Would you please copy each line of the data in which the string "United" occurs?

== Records for the task ==

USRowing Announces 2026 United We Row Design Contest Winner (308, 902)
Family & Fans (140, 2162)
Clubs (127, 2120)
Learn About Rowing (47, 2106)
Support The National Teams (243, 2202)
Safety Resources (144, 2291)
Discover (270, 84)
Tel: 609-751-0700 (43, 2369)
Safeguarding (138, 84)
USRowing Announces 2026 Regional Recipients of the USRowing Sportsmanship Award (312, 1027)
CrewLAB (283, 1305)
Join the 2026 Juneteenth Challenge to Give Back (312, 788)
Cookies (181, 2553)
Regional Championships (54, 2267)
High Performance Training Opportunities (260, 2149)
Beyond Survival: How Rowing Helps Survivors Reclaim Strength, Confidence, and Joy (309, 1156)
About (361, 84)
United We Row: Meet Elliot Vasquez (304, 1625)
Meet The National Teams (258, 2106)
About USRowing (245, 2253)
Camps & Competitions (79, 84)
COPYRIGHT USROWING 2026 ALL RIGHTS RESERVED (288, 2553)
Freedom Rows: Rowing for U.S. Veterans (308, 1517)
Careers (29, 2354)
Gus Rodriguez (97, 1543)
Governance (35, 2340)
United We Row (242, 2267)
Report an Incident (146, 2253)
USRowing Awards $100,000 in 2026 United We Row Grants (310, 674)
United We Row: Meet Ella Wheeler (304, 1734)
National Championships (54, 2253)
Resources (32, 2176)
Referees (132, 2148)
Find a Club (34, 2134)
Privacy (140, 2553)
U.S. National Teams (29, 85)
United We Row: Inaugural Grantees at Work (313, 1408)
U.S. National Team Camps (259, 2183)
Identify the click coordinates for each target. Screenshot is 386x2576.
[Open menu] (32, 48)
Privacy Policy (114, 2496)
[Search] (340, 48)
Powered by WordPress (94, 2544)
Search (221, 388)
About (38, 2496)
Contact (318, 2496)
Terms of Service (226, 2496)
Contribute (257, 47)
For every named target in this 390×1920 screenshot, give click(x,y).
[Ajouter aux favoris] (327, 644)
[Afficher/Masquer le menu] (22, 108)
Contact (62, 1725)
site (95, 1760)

===

Exercise output:
USRowing Announces 2026 United We Row Design Contest Winner (308, 902)
United We Row: Meet Elliot Vasquez (304, 1625)
United We Row (242, 2267)
USRowing Awards $100,000 in 2026 United We Row Grants (310, 674)
United We Row: Meet Ella Wheeler (304, 1734)
United We Row: Inaugural Grantees at Work (313, 1408)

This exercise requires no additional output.